Expression of OSM and IL-6 receptors in canine and human OSA. RNA was collected from untreated A) canine (OSA8, 16, and D17) or B) human (SJSA and U2OS) OSA cell lines and RT-PCR was performed for IL-6, IL-6 receptor, OSM, OSMR, gp130, and GAPDH. C) RNA was collected from eight fresh frozen OSA tumors from canine patients and normal canine osteoblasts (Nml K9 Ob) and RT-PCR performed for OSM, OSMR, and GAPDH.

Figure 2

Activation of STAT3, JAK2, and Src in OSA cell lines upon following stimulation with OSM. Canine (OSA8) or human (SJSA) OSA cell lines were serum starved for two hours then stimulated with rhOSM (50 ng/mL) for 0 (no OSM stimulation), 5, 10, or 30 minutes. Protein lysates were generated and separated by SDS-PAGE and Western blotting for pSTAT3 (Y705), total STAT3, pJAK2 (Y1007/1008), total JAK2, pSrc (Y418), and total Src was performed.

Figure 3

Lack of IL-6 signaling in canine OSA. The canine OSA cell line OSA16 was serum starved for two hours then stimulated with rcIL6 (30 ng/mL) for 0, 5, 10, or 30 minutes.

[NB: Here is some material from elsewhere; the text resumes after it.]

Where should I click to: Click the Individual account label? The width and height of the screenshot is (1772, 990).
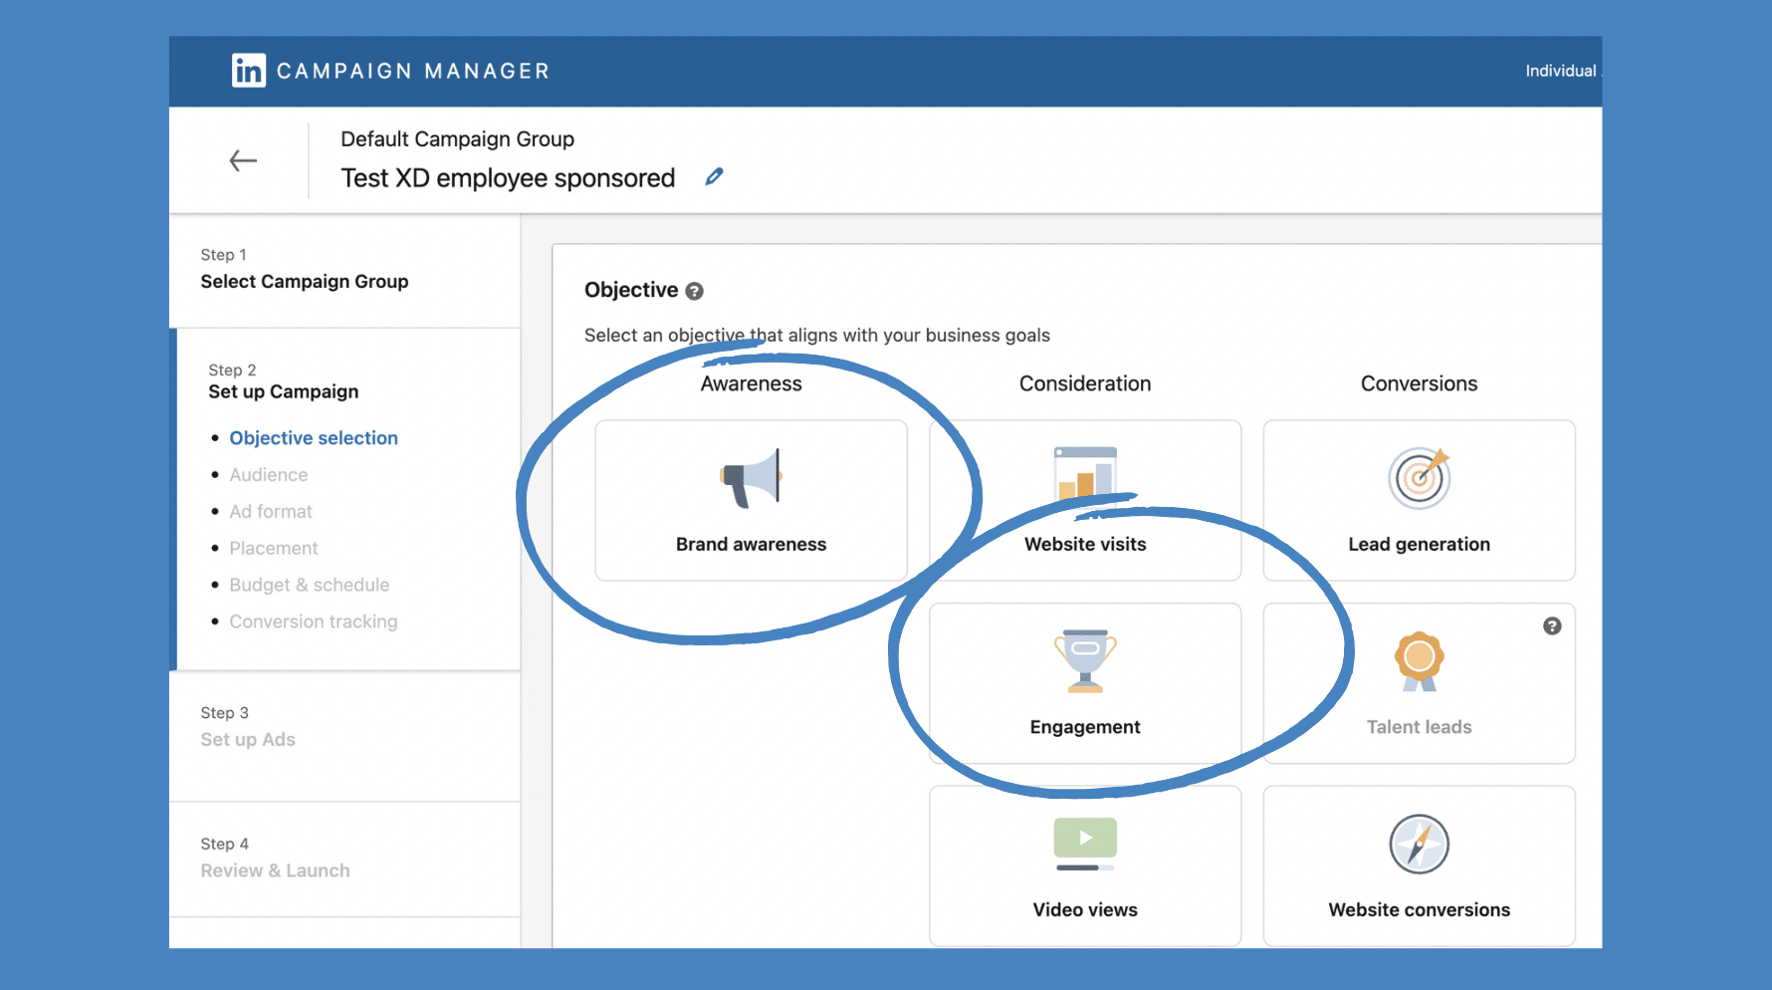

Protein lysates were generated and separated by SDS-PAGE and Western blotting for pSTAT3 (Y705), total STAT3, pJAK2 (Y1007/1008), and total JAK2 was performed.

Figure 4

Src and STAT3 are associated with gp130 in human and canine OSA cell lines. Canine (OSA8) or human (SJSA) OSA cell lines were serum starved for two hours then left untreated or stimulated with rhOSM (50 ng/mL) for 15 minutes. Protein lysates were generated and immunoprecipitation performed for gp130. Co-precipitated proteins were separated by SDS-PAGE and Western blotting performed for total Src, total STAT3, gp130, or β-actin.

Figure 5

OSM does not alter the proliferation of OSA cell lines. Canine (OSA8) or human (SJSA) OSA cell lines were treated with 0, 50, or 100 ng/mL rhOSM for 72 hours in triplicate. Proliferation was analyzed using the CyQUANT cell proliferation assay kit. Proliferation values are listed as a percentage of PBS control and the bars represent the standard error of the mean.

Figure 6

OSM stimulation enhances MMP2 and VEGF activity and OSA cell invasion. A) Canine (OSA8) or human (SJSA) OSA cells were treated with 0, 50, or 100 ng/mL rhOSM or 100 ng/mL OSM in combination with the small molecule STAT3 inhibitor LLL3 (40 μM) for 72 hours. Media was collected, processed, and gel zymography performed as described previously [6]. B) Canine (OSA8) and human (SJSA) OSA cells were plated in serum free media with 50 ng/mL rhOSM in the upper wells of plates for invasion assays. Cells were incubated overnight to allow for invasion through a layer of Matrigel. The lower chamber of each treatment group contained either 10% fetal bovine serum alone (C10), C10 media with rhOSM (50 ng/mL), C10 media with rhHGF (50 ng/mL), or C10 media with both cytokines at 50 ng/mL. Cells were counted in ten random fields in quadruplicate replicates. The bars refer to the standard error of the mean. **p < 0.01; ***p < 0.001 C) Canine (OSA8) or human (SJSA) OSA cells were treated with 0, 50 ng/mL rhOSM, 50 ng/mL rhHGF, or the two cytokines together at 50 ng/mL for 72 hours. Media was collected, processed, and gel zymography performed as described previously. D) Canine (OSA8) and human (SJSA) OSA cells were left untreated or incubated with 50 or 100 ng/mL rhOSM, or 100 ng/mL rhOSM + LLL3 40 μM for 24 hours. Media was collected and VEGF concentrations determined by ELISA. E) Human (SJSA) OSA cells left untreated or incubated with 50 or 100 ng/mL rhOSM, or 100 ng/mL rhOSM + 40 μM LLL3 for 72 hours. Protein lysates were generated and separated by SDS-PAGE and Western blotting for VEGF and β-actin was performed.